Uchwałę wysuniętą przez rządzącą koalicję poparło 382 posłów, przeciwko opowiedziało się 284 parlamentarzystów. Dwie osoby wstrzymały się od głosu.
W dokumencie padły słowa wzywające kanclerza Olafa Scholza do podjęcia kolejnych działań w sprawie Ukrainy. Posłowie domagają się „dodatkowych systemów broni dalekiego zasięgu” na potrzeby prowadzonej z Rosją wojny.
Wcześniej odrzucono propozycję złożoną przez polityków koalicji opozycyjnego CDU/CSU. Projekt wzywał do natychmiastowego przekazania Siłom Zbrojnym Ukrainy rakiet manewrujących Taurus o zasięgu blisko 500 kilometrów. Dałoby to nowe możliwości ukraińskim wojskowym do ostrzeliwania celów położonych głęboko w Rosji.
Bundestag zadecydował w sprawie Ukrainy
– Czynnik czasu jest najprawdopodobniej po stronie Putina, a sytuacja wokół Ukrainy w związku z nasilającą się ofensywą ze strony rosyjskiej wkrótce pogorszy się, także dla Zachodu – argumentował poseł Norbert Rottgen.
Przeciwko takiemu rozwiązaniu była rządząca partia SPD z Olafem Scholzem na czele.
– On, a nawet większość SPD nadal jest zdania, że pomimo wszystkiego, co się wydarzyło, Rosja jest i pozostaje ważniejsza dla bezpieczeństwa Europy niż wszystkie państwa między Niemcami a Rosją – tłumaczył.
Za przyjęciem uchwały zagłosowało 182 posłów, 480 było przeciw. Pięć osób wstrzymało się od głosu.
Poseł Gregor Gysi proponuje 48-godzinne wstrzymanie pomocy
O nastrojach panujących wśród niemieckich posłów najlepiej świadczy fakt propozycji złożonej przez przedstawiciela Lewicy Gregory Gysi. Polityk zaproponował, by czasowo całkowicie wstrzymać pomoc wojskową Ukrainie.
– Zachód mógłby, oczywiście po konsultacji z rządem Ukrainy, powiedzieć: Nie będziemy dostarczać broni w ciągu 48 godzin, jeśli Rosja zgodzi się na 48-godzinne zawieszenie broni – stwierdził.

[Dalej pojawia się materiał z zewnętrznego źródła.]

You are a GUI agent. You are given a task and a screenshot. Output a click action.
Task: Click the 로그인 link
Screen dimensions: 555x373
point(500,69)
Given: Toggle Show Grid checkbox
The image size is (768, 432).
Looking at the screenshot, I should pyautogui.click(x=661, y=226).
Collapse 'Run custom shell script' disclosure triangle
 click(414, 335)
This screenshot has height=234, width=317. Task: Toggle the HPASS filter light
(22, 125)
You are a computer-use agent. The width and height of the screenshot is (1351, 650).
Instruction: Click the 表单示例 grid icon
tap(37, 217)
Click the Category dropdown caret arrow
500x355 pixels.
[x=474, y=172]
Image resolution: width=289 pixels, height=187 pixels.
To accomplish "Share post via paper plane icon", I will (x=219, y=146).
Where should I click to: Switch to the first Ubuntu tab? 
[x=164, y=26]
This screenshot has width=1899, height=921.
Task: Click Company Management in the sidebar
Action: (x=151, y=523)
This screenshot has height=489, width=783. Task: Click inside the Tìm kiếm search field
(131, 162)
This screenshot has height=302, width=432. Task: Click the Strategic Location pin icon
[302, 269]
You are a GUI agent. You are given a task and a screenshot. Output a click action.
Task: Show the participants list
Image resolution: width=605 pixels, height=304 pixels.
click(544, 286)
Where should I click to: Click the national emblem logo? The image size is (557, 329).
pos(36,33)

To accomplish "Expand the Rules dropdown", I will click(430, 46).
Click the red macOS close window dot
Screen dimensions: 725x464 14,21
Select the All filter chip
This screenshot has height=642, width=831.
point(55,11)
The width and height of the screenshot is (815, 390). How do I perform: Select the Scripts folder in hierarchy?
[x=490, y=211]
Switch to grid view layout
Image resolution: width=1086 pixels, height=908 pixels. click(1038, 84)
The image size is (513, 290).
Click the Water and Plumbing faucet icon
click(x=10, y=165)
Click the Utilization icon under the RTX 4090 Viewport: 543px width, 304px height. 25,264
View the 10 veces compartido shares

Zdaniem posła, jeśli doszłoby do takiej przerwy, byłaby to idealna możliwość do organizacji rozmów pokojowych i zatrzymania działań militarnych.
– Jeśli Putin powie „nie”, to powie: Kontynuujcie dostawy broni. Będzie to dla niego trudne. Jeśli powie „tak”, najpierw nastąpi zawieszenie broni, a następnie trzeba będzie rozpocząć negocjacje – dodał.